Malkin stressed the role of the federal government in the collection of private student data in her show commentary:
The government is not only joining in but also encouraging and mining the data of our children. Washington meddlers are already on the ground and in our schools gathering intimate information on your family. Through Common Core, the feds are funding and mandating invasive longitudinal databases, collecting highly personal information. It’s data they’ll have forever, data that can never be unseen, your children’s privacy ripped away as they tracked from womb to tomb.
“The data-mining octopus keeps growing more arms and tentacles,” Malkin recently told Breitbart News. “It’s inescapable.”
“States are amassing a broad range of educational data, including increasing amounts of personally identifiable information,” she added. “It’s all being funneled from state longitudinal databases into a federal pipeline and, ultimately, a de facto national student database. Parents cannot rely on anyone in Washington to fix this problem. The revolt must be from the grassroots up.”

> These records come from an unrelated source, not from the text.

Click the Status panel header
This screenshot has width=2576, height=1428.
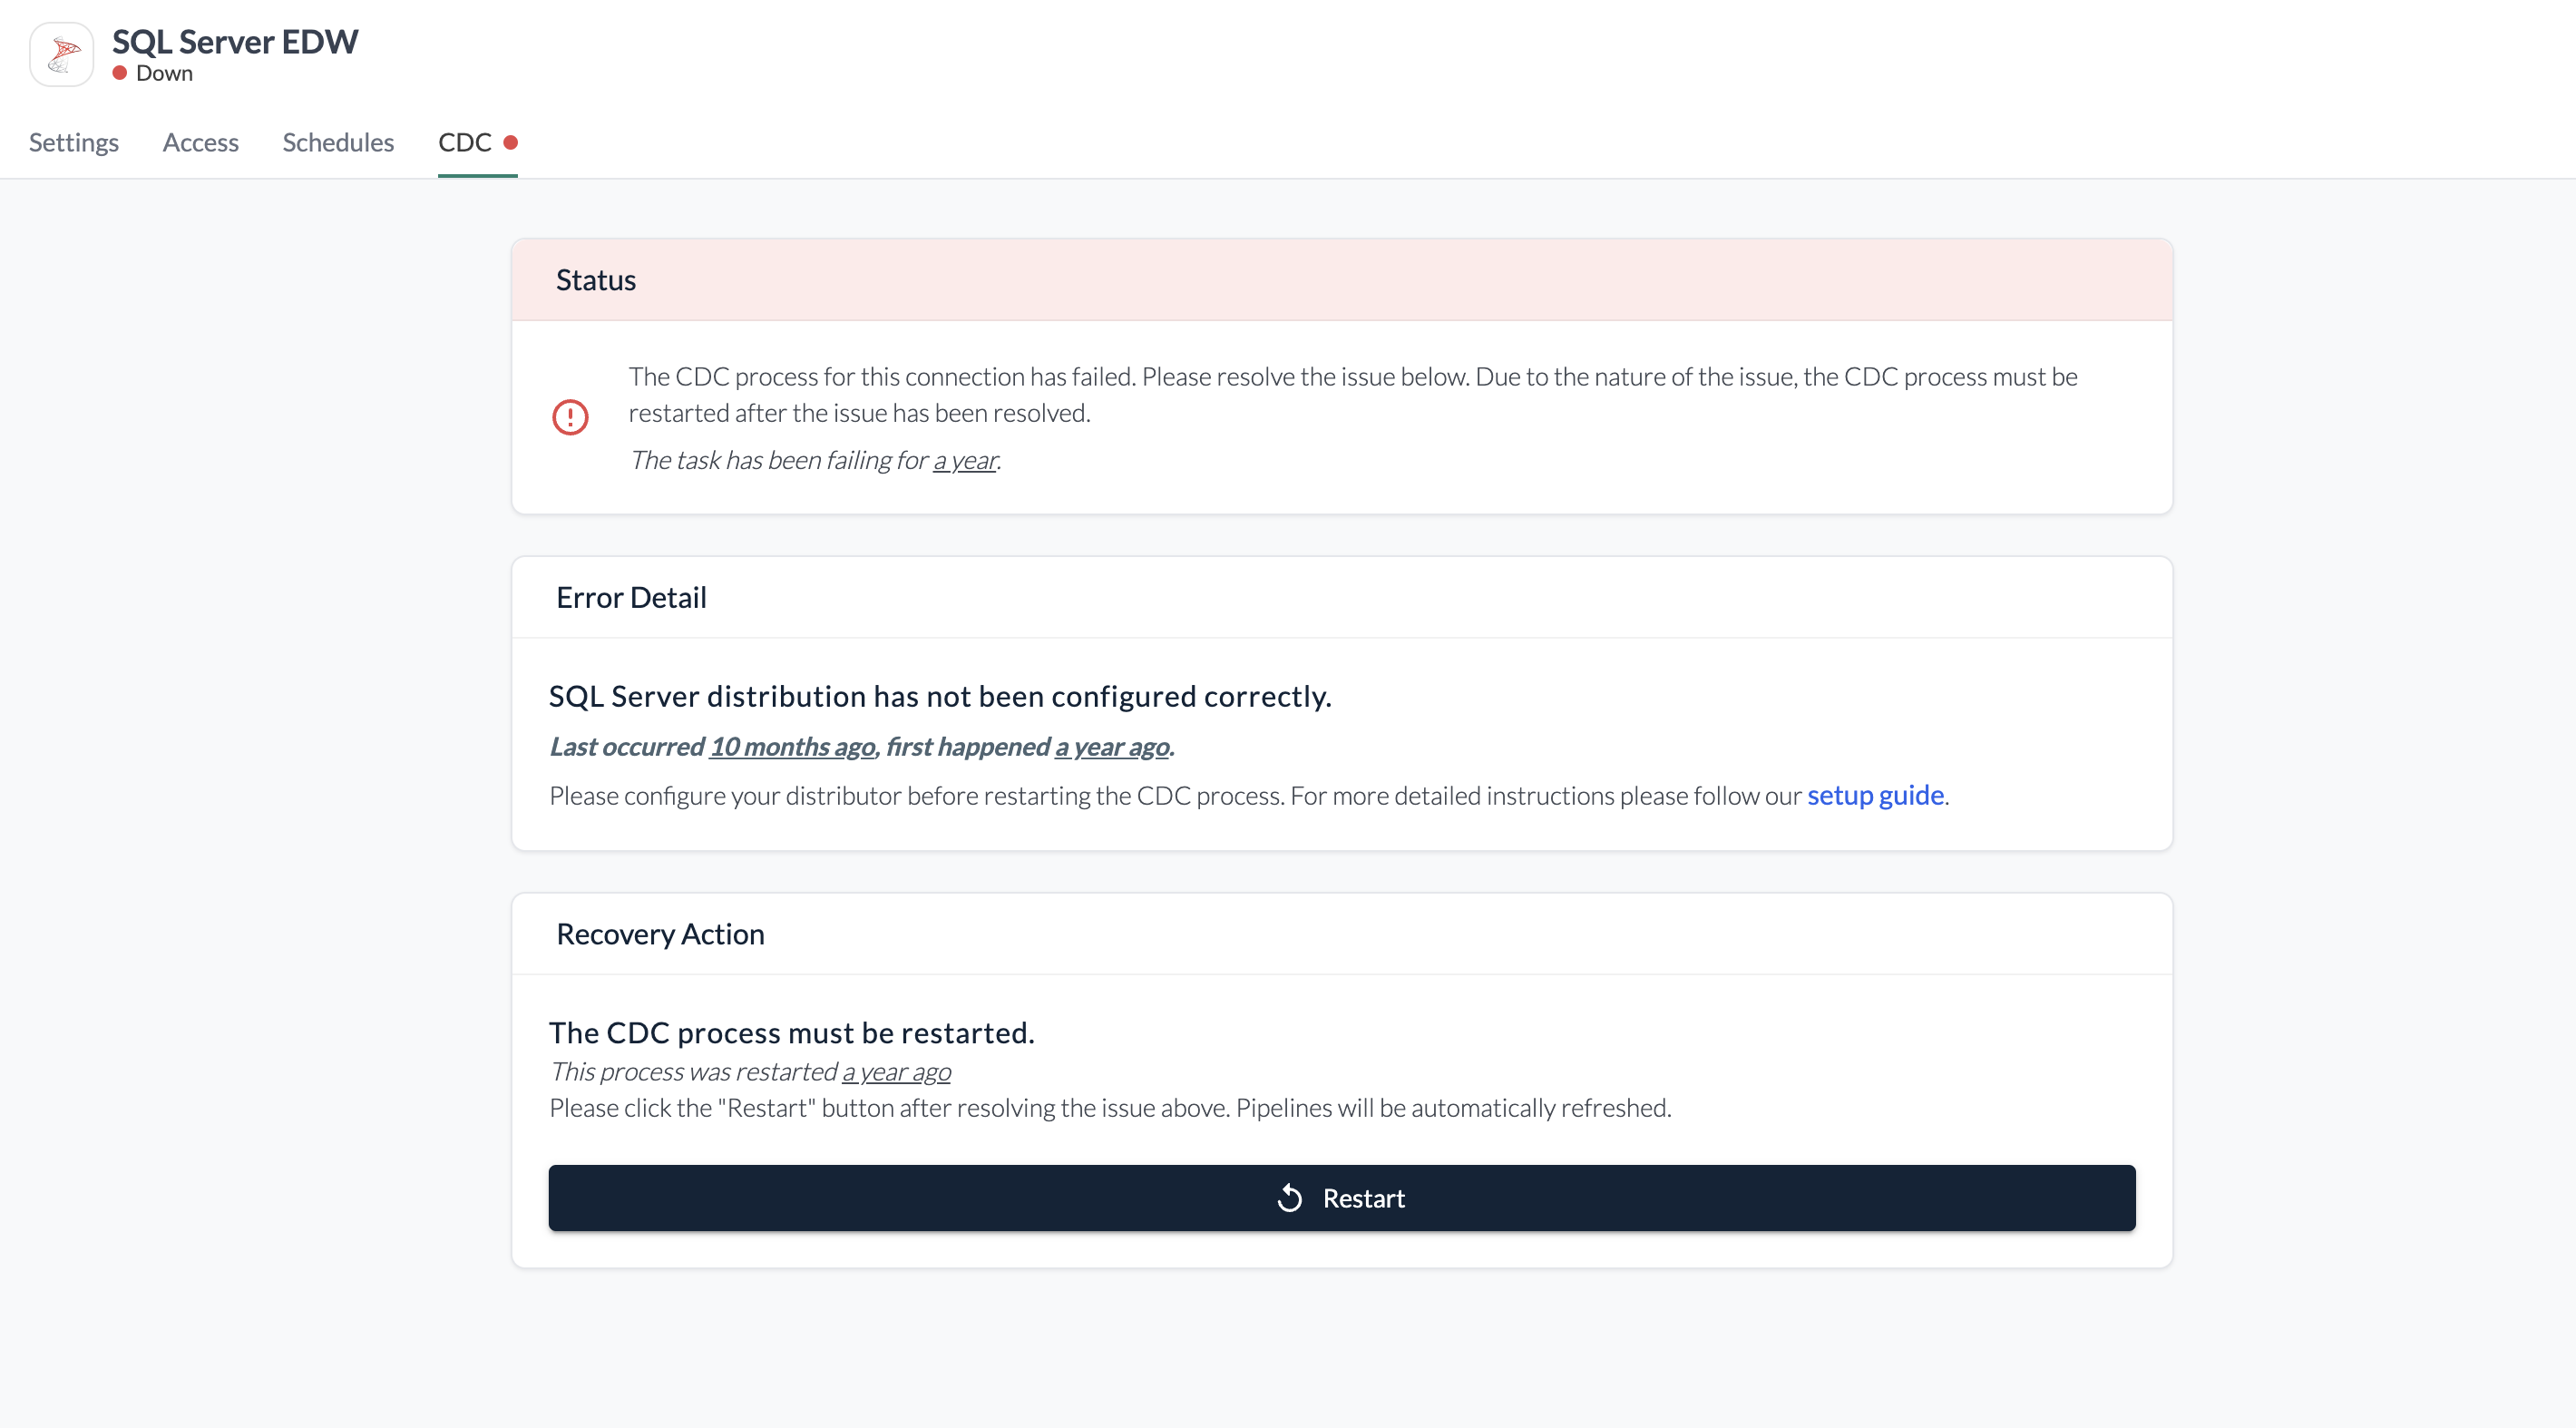tap(596, 280)
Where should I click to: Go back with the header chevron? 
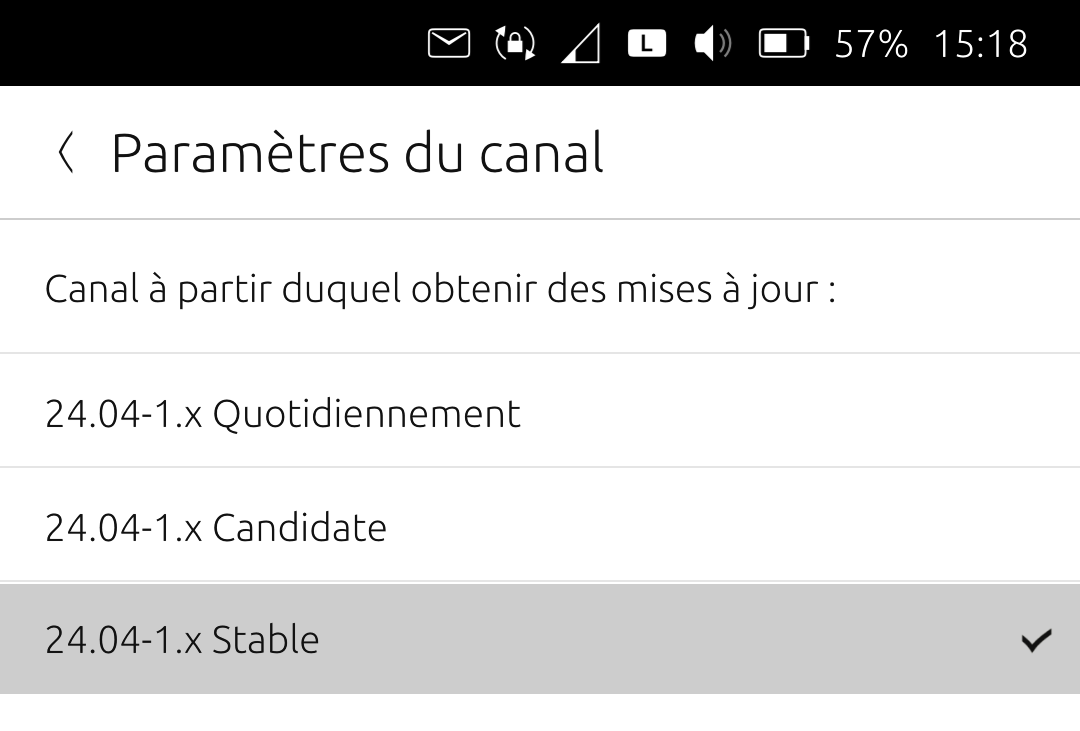66,153
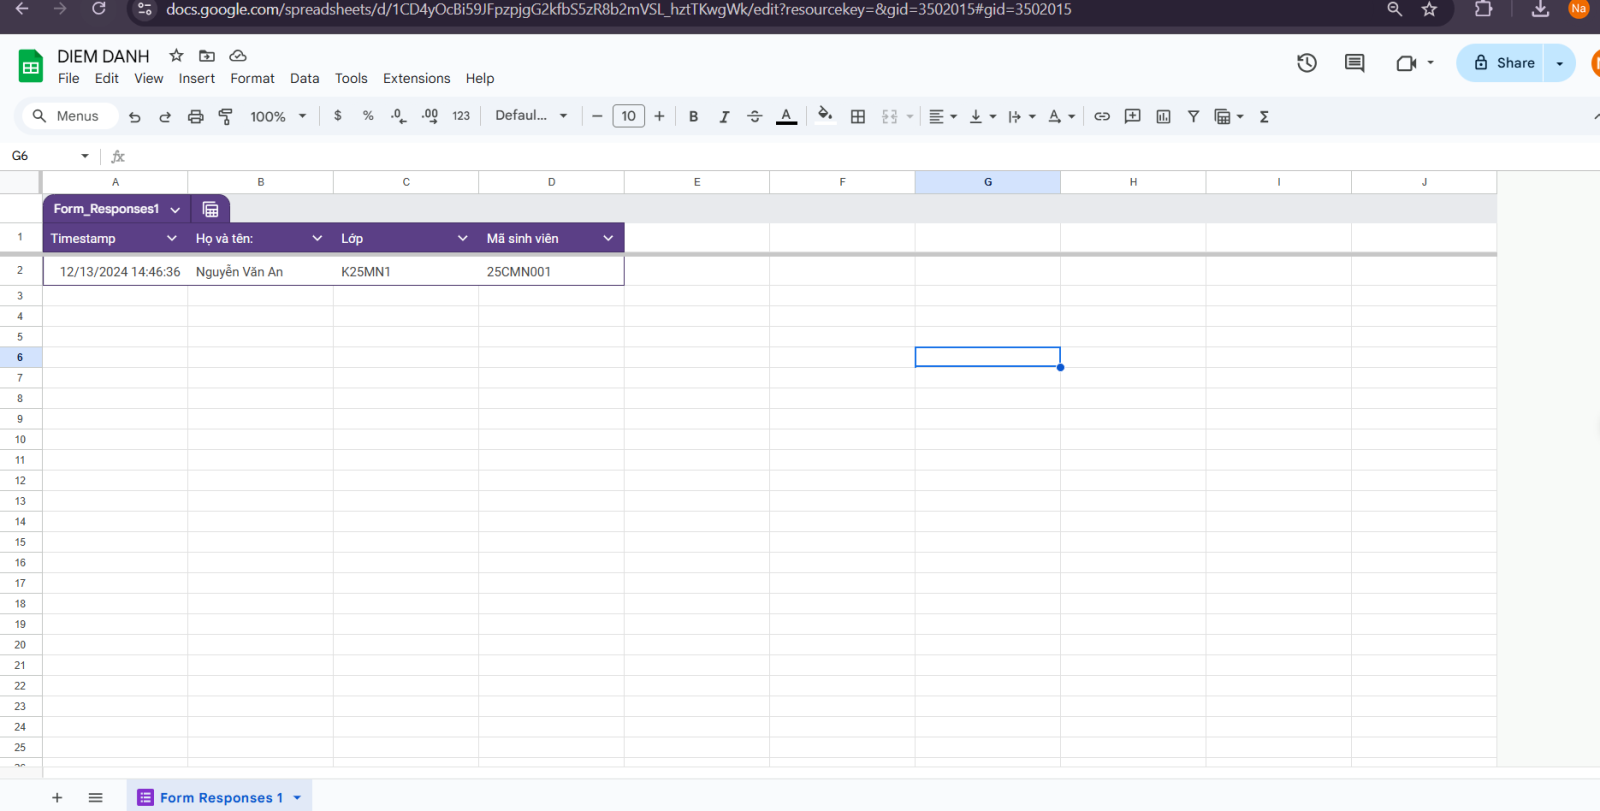1600x811 pixels.
Task: Select the paint format tool
Action: pos(226,117)
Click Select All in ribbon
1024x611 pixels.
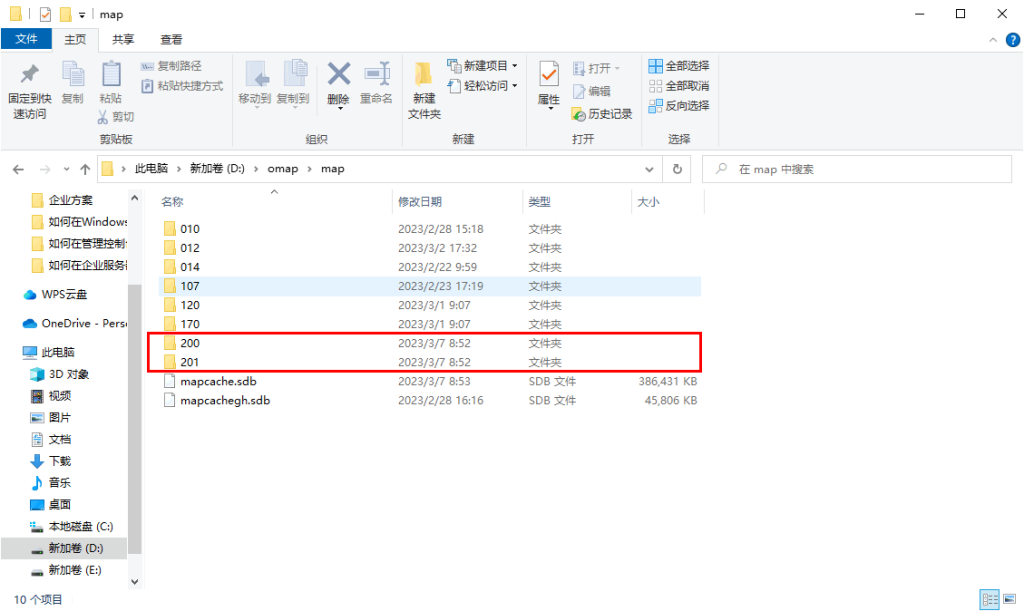679,66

American Principles Project senior fellow Jane Robbins urges parents to download the Parent Toolkit, recently released by the Parent Coalition for Student Privacy.
“Policymakers won’t pay serious attention to student-privacy issues until parents begin to demand it,” Robbins writes at Truth in American Education. “Armed with the Coalition’s information, parents can better protect their own children and advocate for greater protections for all children.”